Snook love pinfish bait. The ubiquitous Pinfish.

“Finger” Mullet

Mullet are common in our waters, and they are generally eaten when smoked or fried. But they’re also eaten by Snook. Small mullet – called Finger Mullet because they’re roughly four-to-five inches long – are a top-knotch bait for local Snook. Hook them through the tail or lip and they’ll live for hours if not struck by a marauding Linesider.

Mullet bait for snook.


The biggest Snook caught are caught on live ladyfish, often 12” and longer. This shiny and stinky fish are a favorite of bigger fish, although using them as bait is often challenging to somebody that thinks a 30” fish is unlikely to eat a 12” bait. But they do – and their 40 or 50 inch older and more experienced brethren eat them like candy. You can use chunks as dead bait (called Live-sticking)

Live ladyfish for snook bait.

Silver Perch

A bait you will often find in your castnet when you’re trying to catch killifish is the silver perch, which have been called “Whacky Baits” by some of our friends because of their unusual look.

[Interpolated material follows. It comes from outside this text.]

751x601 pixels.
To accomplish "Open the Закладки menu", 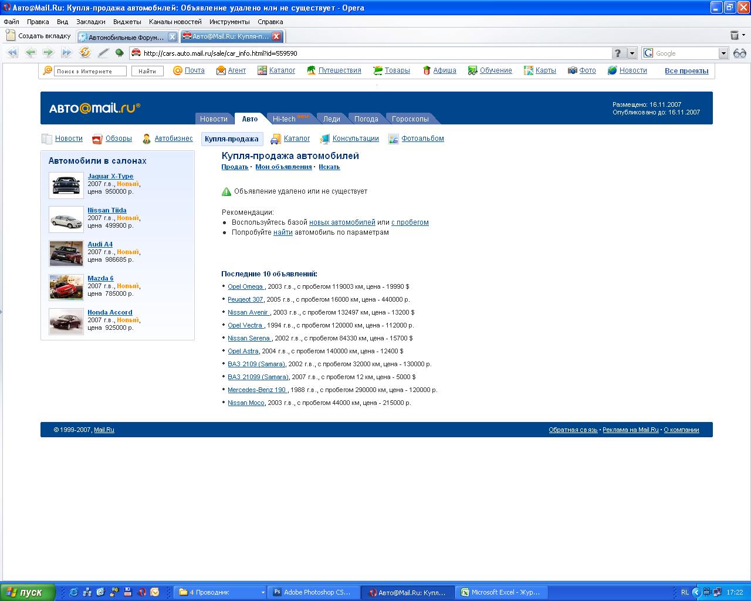I will (91, 22).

Silver perch bait for snook.
But the shiny white and lively bait is very productive – especially in the wintertime. We do not catch them on purpose, but they can be found on sandy edges of grass flats and in deeper sandy holes on the flats themselves.

Sand Perch

Sand Perch are another types of the roost family, however their shading, and apparently their engaging quality to hungry Snook, appears to be somewhat higher than their gleaming cousins. Perch are another of those baits we get on occasion, however when we do we get them on a hook – free lined or under a little plug popping bobber – get them rapidly. They are extremely beneficial and compelling in case you’re attempting to get Snook that aren’t participating.

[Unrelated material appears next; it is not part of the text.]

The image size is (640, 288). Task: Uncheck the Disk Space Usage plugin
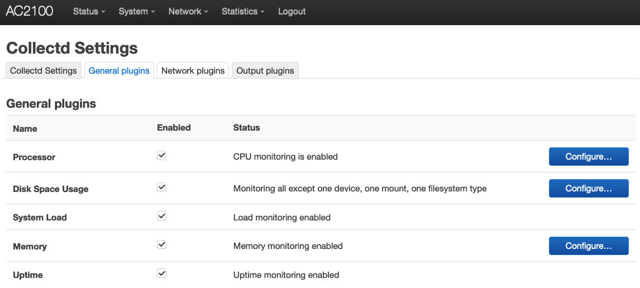162,188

Threadfin are in the Herring family. They’re called Threadfins because of the long extension they display on their dorsal fin, which reaches almost to their tail. They grow considerably bigger than sardines, often reaching five or more inches. They make great natural baits for Snook aswell.

Threadfin herring for catching snook.The Threadfin Herring is a great Snook bait.
They are very popular tarpon baits, and are caught more often in open water than in the shallow water where you’ll find whitebait. But they are very effective snook baits, albeit a little more tender and likely to die quicker on a hook.


The last bait we’ll talk about in this brief article are crabs. Whether they’re blue crabs with hard shells (smaller ones are better than bigger ones), soft shell crabs, or even fiddler crabs on small wire hooks, crabs are baits that Snook eat under normal conditions, and will definitely eat if you have a hook on them.

Pass crab for snook. A Pass crab is great bait for snook.

Other Baits That Will Catch Snook

Almost anything – if it smells or looks or sounds good – will attract hungry Snook or anger one enough to strike the line. Without a doubt, live baits and shrimp are better, but we have ways you can catch a fish on a jellyfish, but that’s best left for another story.

Winter squid bait for snook. Squid are generally used in the winter for snook.
Try a strip of squid fished on a Fish finder rig. This outstanding producer can attract almost anything that swims. A basic fish finder rig will put the bait in the strike zone – especially in colder months when Snook tend to stick closer to the bottom.